* Source document *
* * * * *
Re: (Updated) Table File Format

From
"Michael Richards"
Date:
Okay,

Where would I find a definition of the tuple data? I didn't see anything
promising in include/storage?

I've found a definition for the page inside pagebuf.h That clears up all the
page stuff. I'm still having a little trouble decoding the tuple data
within. Hannu Krosing sent me a python script to do the extract, but having
never seen a line of Python before in my life, I'm having a little trouble
with the actual tuple data. I can see where the actual transaction
visibility info is in the tuple data, but the actual data... nope. My
program (c++) is at the point where it will create tuple objects for every
block of "tuple" data within the page.

thanks
-Michael

----- Original Message -----
From: "Tom Lane" <tgl@sss.pgh.pa.us>
To: "Michael Richards" <miker@interchange.ca>
Cc: <pgsql-hackers@postgresql.org>
Sent: Thursday, December 14, 2000 12:44 AM
Subject: Re: [HACKERS] (Updated) Table File Format


> "Michael Richards" <miker@interchange.ca> writes:
> >  Following that I find the 2 word tuple pointers.
> > The first word appears to be the offset in the page where the tuple can
be
> > found but the MSB has to be stripped off (haven't found it's function in
the
> > source yet).
> > The second is the transactionid that, if comitted gives this tuple
> > visibility???
>
> No, offset and length --- there is also a 2-bit flags field.  Look at
> the page and item declarations in src/include/storage/
>
> Someone else was recently working on a bit-level dump tool, but I've
> forgotten who.
* * * * *
* Problem 1 *
Translate into Spanish this sentence from the table file format thread: "Where would I find a definition of the tuple data?"

Stored data
* * * * *
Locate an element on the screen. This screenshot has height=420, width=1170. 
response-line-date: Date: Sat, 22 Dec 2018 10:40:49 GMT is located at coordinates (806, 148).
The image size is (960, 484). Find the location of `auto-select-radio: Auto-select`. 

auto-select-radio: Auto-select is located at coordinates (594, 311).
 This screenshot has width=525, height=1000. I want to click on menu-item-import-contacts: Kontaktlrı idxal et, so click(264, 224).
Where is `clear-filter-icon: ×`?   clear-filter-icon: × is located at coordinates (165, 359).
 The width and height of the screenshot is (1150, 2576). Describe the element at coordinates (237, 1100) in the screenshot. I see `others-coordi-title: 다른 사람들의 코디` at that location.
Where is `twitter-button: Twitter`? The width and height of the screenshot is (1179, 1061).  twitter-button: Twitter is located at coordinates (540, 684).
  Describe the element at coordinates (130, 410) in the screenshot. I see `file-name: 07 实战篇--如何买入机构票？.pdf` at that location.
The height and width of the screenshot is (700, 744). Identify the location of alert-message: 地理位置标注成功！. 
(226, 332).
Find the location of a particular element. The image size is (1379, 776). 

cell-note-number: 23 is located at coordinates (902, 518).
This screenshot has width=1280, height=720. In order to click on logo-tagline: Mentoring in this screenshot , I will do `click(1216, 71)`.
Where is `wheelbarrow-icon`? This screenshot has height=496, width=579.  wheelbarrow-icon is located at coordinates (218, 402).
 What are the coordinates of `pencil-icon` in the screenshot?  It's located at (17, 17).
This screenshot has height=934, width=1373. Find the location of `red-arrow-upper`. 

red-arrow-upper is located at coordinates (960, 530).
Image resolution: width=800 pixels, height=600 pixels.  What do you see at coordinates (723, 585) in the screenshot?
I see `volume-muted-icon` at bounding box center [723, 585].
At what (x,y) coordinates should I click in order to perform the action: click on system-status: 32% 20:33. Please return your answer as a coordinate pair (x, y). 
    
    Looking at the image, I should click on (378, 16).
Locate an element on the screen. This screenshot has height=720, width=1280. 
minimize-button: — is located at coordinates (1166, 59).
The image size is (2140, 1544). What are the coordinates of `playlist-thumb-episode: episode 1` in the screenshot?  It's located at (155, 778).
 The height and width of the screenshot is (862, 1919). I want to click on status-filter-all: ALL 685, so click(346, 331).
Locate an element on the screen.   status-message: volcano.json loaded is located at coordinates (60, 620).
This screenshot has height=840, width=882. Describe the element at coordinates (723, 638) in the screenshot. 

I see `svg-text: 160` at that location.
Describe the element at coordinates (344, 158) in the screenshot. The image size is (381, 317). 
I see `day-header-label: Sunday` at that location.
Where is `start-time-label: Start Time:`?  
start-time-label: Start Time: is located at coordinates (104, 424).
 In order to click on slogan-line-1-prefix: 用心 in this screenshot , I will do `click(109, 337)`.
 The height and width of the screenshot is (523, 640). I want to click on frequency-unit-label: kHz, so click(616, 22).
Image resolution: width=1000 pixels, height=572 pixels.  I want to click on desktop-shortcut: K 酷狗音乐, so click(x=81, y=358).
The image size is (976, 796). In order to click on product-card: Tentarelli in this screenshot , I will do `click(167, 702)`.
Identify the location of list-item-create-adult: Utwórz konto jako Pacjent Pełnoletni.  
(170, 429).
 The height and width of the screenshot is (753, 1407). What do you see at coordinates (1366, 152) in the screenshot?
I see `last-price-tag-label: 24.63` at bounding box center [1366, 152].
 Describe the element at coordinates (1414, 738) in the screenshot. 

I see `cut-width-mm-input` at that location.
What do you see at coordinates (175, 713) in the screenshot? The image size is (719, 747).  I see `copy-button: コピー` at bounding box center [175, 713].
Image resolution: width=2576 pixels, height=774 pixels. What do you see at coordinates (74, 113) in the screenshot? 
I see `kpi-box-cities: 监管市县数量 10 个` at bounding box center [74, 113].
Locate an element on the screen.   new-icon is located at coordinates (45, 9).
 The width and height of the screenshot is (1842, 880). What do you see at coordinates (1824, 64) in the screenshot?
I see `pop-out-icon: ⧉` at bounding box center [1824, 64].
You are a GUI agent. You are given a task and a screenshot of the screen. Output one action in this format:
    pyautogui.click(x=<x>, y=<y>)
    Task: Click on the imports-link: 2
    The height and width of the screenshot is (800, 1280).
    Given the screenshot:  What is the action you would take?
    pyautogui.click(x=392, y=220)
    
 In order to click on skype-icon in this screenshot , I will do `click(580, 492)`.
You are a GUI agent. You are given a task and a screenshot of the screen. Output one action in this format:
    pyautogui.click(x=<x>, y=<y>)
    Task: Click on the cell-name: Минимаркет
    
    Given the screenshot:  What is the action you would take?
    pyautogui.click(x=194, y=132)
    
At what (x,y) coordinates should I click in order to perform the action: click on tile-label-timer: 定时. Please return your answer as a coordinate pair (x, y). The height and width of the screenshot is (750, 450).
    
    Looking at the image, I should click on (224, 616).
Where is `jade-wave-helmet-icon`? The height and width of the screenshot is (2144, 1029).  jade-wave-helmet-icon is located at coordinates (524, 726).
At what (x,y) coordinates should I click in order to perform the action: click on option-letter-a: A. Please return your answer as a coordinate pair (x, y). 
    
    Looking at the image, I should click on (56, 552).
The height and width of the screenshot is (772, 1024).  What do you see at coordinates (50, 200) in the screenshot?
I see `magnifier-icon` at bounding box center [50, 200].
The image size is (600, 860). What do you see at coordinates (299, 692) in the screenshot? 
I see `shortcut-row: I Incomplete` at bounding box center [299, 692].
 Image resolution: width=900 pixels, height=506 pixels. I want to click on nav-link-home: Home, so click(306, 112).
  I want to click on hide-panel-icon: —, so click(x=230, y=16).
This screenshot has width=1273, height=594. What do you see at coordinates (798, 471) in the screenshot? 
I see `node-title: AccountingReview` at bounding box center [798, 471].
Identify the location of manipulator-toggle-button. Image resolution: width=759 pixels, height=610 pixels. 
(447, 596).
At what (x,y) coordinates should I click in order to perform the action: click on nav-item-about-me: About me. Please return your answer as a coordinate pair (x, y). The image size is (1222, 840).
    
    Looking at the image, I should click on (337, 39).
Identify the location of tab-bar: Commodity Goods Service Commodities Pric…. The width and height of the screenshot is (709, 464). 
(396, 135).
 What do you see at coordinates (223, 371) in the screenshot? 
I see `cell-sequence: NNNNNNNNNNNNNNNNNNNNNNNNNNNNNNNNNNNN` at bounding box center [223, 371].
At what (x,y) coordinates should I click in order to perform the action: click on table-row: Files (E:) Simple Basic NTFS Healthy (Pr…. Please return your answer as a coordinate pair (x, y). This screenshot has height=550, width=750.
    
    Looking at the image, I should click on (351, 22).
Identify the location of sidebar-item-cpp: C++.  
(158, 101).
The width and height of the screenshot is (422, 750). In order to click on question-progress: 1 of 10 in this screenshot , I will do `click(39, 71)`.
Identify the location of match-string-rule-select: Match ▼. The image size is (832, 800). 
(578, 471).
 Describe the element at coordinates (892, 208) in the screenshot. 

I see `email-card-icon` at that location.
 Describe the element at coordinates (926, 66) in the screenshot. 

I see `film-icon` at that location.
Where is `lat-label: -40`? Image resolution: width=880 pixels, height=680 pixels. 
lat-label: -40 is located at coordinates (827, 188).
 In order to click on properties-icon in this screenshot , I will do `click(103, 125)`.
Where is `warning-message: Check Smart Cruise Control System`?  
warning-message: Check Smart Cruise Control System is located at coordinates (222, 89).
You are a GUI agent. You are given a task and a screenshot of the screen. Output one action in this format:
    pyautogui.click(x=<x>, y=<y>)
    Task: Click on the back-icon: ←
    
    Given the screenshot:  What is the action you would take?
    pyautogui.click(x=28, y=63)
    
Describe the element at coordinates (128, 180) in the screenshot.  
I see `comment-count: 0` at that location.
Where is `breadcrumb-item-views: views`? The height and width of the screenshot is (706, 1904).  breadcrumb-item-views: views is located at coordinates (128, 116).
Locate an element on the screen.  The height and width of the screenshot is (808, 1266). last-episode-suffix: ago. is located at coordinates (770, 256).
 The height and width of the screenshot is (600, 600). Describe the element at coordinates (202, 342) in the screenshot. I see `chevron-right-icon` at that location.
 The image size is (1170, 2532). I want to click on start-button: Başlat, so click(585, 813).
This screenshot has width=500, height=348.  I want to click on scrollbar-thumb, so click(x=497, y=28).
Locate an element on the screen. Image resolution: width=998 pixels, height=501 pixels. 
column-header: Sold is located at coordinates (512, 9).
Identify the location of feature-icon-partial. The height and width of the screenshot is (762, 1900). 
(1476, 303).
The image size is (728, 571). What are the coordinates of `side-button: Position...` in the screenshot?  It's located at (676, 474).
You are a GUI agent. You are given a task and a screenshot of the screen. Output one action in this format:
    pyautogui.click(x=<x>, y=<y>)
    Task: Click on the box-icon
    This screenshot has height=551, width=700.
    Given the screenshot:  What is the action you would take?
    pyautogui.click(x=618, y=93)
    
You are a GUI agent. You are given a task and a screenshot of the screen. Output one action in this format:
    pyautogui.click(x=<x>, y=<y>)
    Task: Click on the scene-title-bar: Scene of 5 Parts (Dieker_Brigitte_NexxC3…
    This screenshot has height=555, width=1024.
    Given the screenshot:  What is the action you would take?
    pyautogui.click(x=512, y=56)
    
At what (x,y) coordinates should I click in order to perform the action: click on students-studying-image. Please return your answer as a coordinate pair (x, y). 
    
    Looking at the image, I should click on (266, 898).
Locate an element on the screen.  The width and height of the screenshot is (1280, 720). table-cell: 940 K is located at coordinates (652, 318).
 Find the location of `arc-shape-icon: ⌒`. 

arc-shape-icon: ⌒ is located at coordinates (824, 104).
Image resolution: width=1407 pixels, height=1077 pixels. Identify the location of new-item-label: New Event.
* * * * *
* Problem 2 *
Transcribe the records from their first line through the line containing "response-line-date: Date: Sat, 22", keeping both ends.

* Result 1 *
¿Dónde encontraría una definición de los datos de la tupla?

* Result 2 *
Locate an element on the screen. This screenshot has height=420, width=1170. 
response-line-date: Date: Sat, 22 Dec 2018 10:40:49 GMT is located at coordinates (806, 148).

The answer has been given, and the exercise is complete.